Segundo a investigação da Polícia Federal, os deputados Sóstenes Cavalcante e Carlos Jordy são suspeitos de desviar recursos da cota parlamentar por meio de empresas de fachada. O caso ganhou contornos dramáticos e, por vezes, cômicos com as justificativas apresentadas pelos envolvidos.
O “lapso” de Sóstenes
O ponto mais alto da operação foi a apreensão de R$ 430 mil em dinheiro vivo na residência de Sóstenes Cavalcante. O deputado justificou o montante como fruto da venda de um imóvel, alegando que o dinheiro ficou guardado em casa por um “lapso” de memória e falta de tempo para ir ao banco devido à correria do mandato.
O cinismo da explicação é evidente, avalia Ricardo Noblat. Destacou-se que um parlamentar dispõe de inúmeros assessores que poderiam realizar o depósito. Além disso, a investigação aponta que um funcionário de Sóstenes movimentou cerca de R$ 11 milhões.
O Ataque como Escudo
Tanto Sóstenes quanto Carlos Jordy adotaram a narrativa de “perseguição política” contra a direita e os conservadores. Em seus pronunciamentos, os deputados tentaram desviar o foco das acusações citando casos externos.

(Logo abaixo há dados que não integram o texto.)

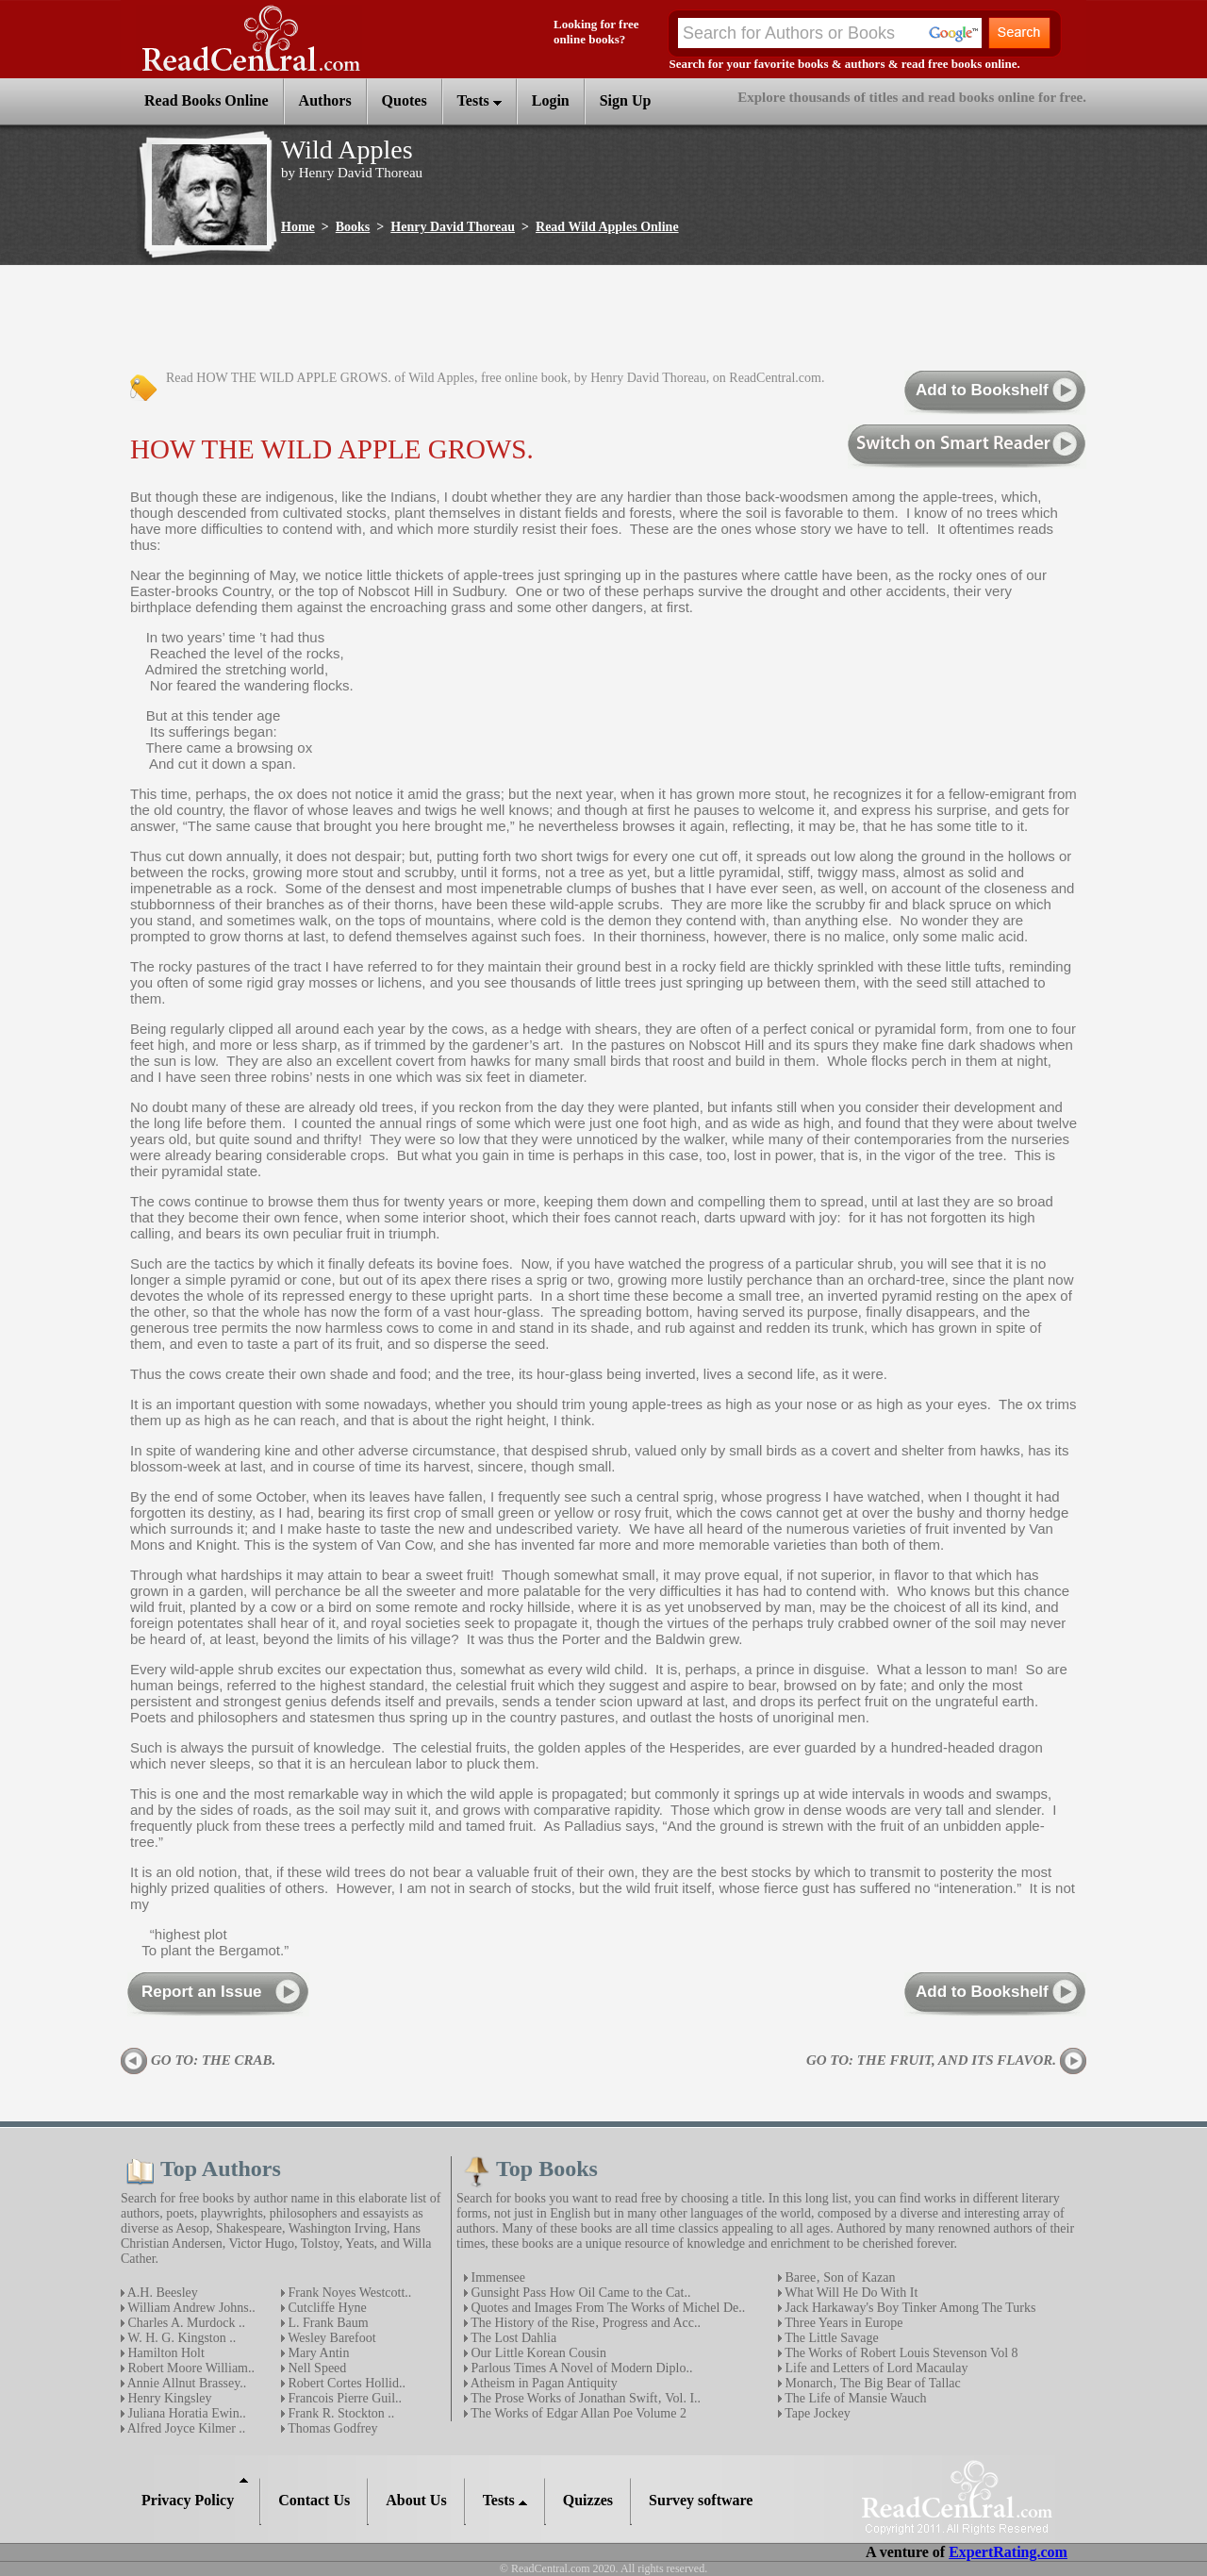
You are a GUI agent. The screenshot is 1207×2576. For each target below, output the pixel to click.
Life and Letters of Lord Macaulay (874, 2368)
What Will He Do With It (850, 2292)
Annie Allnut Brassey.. (185, 2383)
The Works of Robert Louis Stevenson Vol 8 (900, 2353)
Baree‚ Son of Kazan (839, 2277)
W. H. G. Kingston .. (180, 2338)
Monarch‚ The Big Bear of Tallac (871, 2383)
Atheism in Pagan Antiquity (543, 2383)
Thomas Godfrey (331, 2428)
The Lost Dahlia (512, 2338)
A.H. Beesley (161, 2292)
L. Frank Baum (327, 2323)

Ao evocar o Judiciário e figuras do governo atual, os parlamentares buscam inflamar sua base eleitoral e fugir das perguntas objetivas sobre as provas colhidas pela PF. Os jornalistas reforçam que, diferentemente da postura de blindagem vista no governo anterior, o atual governo tem se manifestado no sentido de que qualquer irregularidade deve ser investigada – mantendo a autonomia da Polícia Federal.

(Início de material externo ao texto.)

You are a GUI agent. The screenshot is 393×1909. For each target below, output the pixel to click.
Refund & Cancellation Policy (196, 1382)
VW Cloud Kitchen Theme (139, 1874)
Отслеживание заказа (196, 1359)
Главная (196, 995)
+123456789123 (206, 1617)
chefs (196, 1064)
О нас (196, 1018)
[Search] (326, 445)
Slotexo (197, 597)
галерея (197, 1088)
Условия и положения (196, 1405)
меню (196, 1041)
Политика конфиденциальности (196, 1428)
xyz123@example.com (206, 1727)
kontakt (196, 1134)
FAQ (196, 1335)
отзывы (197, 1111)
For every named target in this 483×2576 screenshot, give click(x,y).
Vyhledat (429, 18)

Conflito Familiar e Silêncio na Câmara
O episódio também revelou rachaduras familiares e institucionais:
– Irmão contra Irmão: Renan Jordy, irmão de Carlos Jordy, aproveitou o momento para atacar o deputado, chamando-o de “vagabundo” e levantando acusações graves sobre o passado do parlamentar.

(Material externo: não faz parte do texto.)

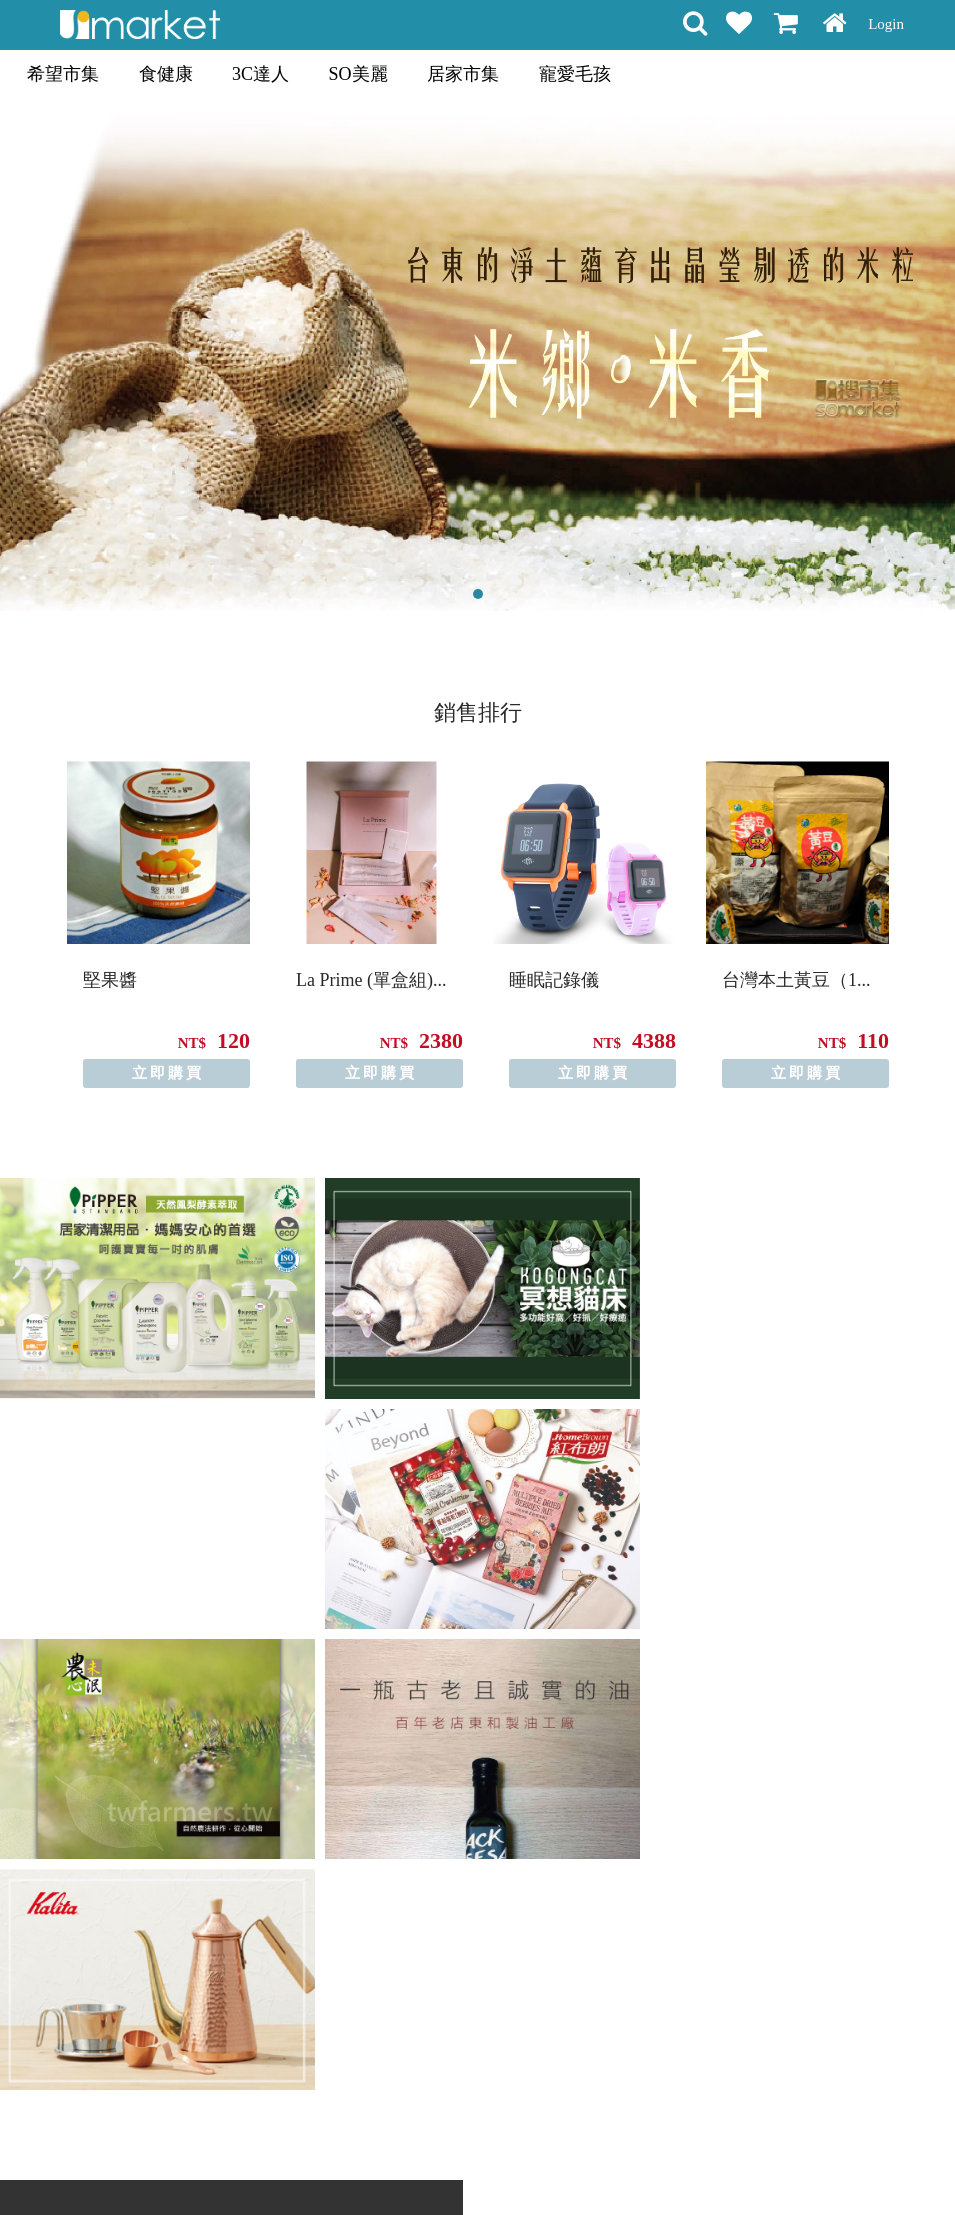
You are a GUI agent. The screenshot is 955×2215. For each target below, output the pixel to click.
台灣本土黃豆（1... (796, 980)
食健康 (166, 74)
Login (886, 24)
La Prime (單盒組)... (371, 980)
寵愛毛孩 (575, 74)
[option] (158, 924)
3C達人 (260, 74)
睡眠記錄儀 (554, 980)
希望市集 (63, 74)
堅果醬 (110, 980)
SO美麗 (358, 74)
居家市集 (463, 74)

– A Reação de Hugo Motta: O presidente da Câmara, Hugo Motta, manteve uma postura cautelosa, afirmando que a Casa não protege o que é incorreto, mas evitou comentar denúncias de funcionários fantasmas em seu próprio gabinete.
A operação da PF coloca o PL em uma posição defensiva delicada às vésperas de um ano eleitoral. Enquanto os deputados apostam na retórica da “ditadura do judiciário”, os fatos — como o dinheiro vivo no armário — demandam explicações que, até o momento, parecem distantes da realidade técnica dos processos.